• Job:
Pick out every row below that contains the string "Expand", and copy each of those rows in full. Case counts, so only matches with the same capitalization qualify.

[Data entries]
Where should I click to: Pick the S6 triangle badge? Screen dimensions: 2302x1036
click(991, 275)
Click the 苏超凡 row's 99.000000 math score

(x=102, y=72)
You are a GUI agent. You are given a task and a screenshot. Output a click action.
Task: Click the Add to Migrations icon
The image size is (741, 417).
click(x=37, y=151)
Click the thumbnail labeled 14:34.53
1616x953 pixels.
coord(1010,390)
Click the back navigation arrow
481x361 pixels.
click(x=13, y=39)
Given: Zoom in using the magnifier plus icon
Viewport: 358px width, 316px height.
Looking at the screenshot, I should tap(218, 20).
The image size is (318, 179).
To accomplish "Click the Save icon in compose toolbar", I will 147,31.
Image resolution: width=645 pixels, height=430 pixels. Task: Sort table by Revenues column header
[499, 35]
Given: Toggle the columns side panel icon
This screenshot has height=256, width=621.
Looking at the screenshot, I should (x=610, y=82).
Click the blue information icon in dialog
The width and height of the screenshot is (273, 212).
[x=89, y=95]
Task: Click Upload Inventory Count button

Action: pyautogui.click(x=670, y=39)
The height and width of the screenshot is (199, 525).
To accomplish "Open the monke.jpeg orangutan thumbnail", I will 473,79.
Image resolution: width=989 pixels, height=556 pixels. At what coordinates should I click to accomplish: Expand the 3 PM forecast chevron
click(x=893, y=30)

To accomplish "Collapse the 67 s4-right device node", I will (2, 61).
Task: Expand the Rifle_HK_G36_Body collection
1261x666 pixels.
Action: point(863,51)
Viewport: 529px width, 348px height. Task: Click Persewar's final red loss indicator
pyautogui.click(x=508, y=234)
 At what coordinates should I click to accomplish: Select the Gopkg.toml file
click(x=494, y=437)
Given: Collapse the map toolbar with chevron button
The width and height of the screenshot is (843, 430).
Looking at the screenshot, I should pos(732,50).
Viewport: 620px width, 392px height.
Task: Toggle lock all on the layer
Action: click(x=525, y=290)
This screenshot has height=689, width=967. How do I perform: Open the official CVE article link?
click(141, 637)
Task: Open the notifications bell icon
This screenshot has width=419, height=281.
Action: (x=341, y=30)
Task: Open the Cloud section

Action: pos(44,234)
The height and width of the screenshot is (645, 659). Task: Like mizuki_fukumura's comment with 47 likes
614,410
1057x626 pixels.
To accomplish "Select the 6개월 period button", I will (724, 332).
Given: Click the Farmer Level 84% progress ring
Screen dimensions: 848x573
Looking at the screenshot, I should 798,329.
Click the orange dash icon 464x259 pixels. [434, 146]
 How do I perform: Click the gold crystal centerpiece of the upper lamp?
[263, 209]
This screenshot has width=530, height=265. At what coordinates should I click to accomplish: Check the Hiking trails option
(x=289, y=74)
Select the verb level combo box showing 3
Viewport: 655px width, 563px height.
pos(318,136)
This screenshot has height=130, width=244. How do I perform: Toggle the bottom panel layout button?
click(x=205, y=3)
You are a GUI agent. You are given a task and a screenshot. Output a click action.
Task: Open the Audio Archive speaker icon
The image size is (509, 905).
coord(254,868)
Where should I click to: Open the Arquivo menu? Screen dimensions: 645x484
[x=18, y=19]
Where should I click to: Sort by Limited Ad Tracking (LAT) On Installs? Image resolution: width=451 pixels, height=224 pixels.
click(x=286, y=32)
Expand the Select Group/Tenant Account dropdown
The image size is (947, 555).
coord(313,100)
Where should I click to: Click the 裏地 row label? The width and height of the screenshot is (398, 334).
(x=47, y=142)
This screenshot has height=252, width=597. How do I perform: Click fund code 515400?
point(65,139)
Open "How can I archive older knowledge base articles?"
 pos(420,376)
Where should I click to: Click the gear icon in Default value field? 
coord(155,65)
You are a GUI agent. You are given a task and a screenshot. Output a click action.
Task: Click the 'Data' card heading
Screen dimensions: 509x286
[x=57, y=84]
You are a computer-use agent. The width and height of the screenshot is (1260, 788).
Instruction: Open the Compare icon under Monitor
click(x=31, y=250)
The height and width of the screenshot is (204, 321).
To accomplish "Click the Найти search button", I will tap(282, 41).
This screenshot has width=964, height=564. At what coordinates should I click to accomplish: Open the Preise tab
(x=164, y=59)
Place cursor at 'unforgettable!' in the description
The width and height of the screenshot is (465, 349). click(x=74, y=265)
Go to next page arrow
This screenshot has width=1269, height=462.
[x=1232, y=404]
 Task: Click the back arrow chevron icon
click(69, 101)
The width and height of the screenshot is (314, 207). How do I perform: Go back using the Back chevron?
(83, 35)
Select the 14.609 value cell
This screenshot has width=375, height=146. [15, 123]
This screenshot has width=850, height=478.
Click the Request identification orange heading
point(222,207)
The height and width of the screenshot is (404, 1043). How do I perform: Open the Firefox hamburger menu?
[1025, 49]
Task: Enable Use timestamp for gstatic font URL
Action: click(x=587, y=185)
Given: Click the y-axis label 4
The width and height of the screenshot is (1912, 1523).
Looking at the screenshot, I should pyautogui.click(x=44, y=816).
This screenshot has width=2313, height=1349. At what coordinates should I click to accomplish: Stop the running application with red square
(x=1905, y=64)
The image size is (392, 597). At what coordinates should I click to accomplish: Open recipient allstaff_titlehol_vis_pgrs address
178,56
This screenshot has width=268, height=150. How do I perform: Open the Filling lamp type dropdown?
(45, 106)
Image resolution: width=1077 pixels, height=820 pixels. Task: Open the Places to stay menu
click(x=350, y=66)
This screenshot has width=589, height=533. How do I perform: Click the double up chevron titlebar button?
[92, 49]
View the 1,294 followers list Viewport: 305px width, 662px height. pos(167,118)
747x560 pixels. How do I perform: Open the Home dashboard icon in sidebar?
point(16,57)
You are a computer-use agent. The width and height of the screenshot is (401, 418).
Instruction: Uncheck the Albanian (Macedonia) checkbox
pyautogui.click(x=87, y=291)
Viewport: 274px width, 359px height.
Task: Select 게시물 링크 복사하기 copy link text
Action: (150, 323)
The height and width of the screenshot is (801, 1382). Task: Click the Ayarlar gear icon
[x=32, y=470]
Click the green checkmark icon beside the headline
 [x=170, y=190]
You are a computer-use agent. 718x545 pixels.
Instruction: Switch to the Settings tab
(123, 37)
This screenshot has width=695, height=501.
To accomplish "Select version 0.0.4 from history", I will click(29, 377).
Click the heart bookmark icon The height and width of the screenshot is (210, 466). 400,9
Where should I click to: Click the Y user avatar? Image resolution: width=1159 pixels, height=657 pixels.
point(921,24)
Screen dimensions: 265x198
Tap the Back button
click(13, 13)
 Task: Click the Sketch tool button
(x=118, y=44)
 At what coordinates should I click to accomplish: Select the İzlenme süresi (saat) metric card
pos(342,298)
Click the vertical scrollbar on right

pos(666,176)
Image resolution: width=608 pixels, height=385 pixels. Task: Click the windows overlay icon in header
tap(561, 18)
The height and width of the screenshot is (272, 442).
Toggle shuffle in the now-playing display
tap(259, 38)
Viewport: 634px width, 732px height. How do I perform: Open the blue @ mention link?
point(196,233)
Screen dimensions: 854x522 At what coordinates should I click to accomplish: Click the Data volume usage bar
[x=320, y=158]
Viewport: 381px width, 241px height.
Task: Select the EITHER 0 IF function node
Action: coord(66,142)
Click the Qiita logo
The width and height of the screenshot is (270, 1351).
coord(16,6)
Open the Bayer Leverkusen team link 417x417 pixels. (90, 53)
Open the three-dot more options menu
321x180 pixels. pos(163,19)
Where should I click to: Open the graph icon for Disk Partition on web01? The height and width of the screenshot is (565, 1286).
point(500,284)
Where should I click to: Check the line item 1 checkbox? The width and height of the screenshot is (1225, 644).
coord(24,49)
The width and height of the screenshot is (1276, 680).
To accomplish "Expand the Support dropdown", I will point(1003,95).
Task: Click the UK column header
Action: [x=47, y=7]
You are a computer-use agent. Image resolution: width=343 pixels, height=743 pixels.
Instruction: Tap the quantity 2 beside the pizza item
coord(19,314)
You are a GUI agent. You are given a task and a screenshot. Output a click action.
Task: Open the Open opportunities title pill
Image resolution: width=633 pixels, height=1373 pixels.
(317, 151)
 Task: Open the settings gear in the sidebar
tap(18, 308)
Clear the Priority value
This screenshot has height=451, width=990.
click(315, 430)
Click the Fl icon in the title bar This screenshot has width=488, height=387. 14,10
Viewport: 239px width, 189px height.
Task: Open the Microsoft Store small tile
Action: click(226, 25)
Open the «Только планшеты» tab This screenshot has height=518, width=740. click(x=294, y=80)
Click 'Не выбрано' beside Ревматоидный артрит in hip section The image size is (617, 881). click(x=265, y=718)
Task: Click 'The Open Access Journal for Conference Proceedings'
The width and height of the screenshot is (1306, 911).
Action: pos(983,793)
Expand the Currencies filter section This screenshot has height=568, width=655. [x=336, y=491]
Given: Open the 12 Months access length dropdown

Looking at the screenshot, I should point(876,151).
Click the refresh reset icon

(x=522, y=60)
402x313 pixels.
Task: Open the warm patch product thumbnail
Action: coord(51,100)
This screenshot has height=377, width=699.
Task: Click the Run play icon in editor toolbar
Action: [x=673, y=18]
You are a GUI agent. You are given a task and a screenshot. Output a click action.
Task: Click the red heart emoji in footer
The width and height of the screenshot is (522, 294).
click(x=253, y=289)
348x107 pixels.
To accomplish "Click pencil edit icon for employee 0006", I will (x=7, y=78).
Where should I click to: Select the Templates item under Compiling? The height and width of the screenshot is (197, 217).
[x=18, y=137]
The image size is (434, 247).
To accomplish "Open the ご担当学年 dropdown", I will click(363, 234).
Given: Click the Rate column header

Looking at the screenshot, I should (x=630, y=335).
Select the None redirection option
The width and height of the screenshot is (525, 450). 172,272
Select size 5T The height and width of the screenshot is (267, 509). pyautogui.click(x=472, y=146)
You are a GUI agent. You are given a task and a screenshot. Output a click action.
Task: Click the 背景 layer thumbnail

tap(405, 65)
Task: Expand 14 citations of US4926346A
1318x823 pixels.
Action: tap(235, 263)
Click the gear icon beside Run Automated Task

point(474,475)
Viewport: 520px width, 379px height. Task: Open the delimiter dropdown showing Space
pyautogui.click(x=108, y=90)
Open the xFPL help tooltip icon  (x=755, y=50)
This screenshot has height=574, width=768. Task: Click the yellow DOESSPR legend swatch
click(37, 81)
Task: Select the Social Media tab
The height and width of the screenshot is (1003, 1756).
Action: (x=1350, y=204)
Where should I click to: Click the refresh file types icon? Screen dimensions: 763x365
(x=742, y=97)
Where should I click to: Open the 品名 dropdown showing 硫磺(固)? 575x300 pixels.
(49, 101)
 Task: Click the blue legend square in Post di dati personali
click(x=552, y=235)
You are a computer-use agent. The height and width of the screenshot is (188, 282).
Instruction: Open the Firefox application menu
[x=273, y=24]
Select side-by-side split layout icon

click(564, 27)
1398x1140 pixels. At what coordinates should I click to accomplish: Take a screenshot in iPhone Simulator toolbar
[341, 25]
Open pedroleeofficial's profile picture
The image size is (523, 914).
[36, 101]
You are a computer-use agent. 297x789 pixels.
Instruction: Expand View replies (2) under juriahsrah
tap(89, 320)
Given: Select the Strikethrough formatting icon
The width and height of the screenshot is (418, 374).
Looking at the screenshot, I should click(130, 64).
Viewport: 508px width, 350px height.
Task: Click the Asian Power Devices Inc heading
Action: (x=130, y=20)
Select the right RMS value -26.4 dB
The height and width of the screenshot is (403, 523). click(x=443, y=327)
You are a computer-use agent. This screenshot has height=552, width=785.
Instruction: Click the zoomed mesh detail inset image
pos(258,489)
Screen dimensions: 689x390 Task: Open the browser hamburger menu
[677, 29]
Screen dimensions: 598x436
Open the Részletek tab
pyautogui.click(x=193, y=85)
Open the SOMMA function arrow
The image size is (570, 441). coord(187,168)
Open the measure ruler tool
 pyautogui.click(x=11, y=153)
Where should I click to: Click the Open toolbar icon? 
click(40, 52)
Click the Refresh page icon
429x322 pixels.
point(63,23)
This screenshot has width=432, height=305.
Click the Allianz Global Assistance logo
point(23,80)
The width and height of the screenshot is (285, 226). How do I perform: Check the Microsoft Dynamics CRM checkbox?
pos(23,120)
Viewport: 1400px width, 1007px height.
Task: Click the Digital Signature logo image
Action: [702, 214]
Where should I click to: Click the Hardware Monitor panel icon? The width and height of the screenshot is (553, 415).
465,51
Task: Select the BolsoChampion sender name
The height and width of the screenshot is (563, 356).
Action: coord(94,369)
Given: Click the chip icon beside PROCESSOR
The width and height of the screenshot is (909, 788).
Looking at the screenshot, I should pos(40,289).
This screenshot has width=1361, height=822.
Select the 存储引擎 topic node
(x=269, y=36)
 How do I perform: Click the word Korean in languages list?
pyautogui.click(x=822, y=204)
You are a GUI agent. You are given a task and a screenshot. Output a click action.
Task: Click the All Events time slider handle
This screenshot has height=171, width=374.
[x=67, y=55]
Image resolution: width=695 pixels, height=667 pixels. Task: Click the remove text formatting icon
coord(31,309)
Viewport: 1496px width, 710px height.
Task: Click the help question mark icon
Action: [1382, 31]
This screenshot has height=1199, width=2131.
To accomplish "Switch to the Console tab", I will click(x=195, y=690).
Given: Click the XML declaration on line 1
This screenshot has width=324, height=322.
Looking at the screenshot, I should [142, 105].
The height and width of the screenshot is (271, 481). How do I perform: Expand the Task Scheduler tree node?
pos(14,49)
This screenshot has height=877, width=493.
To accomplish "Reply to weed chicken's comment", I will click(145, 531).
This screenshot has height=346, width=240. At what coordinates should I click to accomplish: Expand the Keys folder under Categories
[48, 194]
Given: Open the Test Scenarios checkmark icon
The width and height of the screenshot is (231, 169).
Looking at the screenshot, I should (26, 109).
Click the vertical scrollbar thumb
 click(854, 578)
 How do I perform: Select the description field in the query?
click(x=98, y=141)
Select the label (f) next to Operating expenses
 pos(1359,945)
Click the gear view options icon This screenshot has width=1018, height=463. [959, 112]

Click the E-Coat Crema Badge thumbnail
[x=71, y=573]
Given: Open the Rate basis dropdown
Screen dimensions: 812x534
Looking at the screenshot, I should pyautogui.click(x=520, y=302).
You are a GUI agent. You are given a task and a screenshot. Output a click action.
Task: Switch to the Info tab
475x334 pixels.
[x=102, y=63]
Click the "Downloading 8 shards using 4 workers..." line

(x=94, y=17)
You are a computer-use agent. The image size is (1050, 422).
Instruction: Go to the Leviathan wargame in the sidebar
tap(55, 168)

• Output of the exercise:
Image resolution: width=989 pixels, height=556 pixels. At what coordinates should I click to accomplish: Expand the 3 PM forecast chevron
Task: Expand the Rifle_HK_G36_Body collection
Expand the Select Group/Tenant Account dropdown
To accomplish "Expand the Support dropdown", I will point(1003,95).
Expand the Currencies filter section This screenshot has height=568, width=655. [x=336, y=491]
Task: Expand 14 citations of US4926346A
Instruction: Expand View replies (2) under juriahsrah
The height and width of the screenshot is (271, 481). How do I perform: Expand the Task Scheduler tree node?
This screenshot has height=346, width=240. At what coordinates should I click to accomplish: Expand the Keys folder under Categories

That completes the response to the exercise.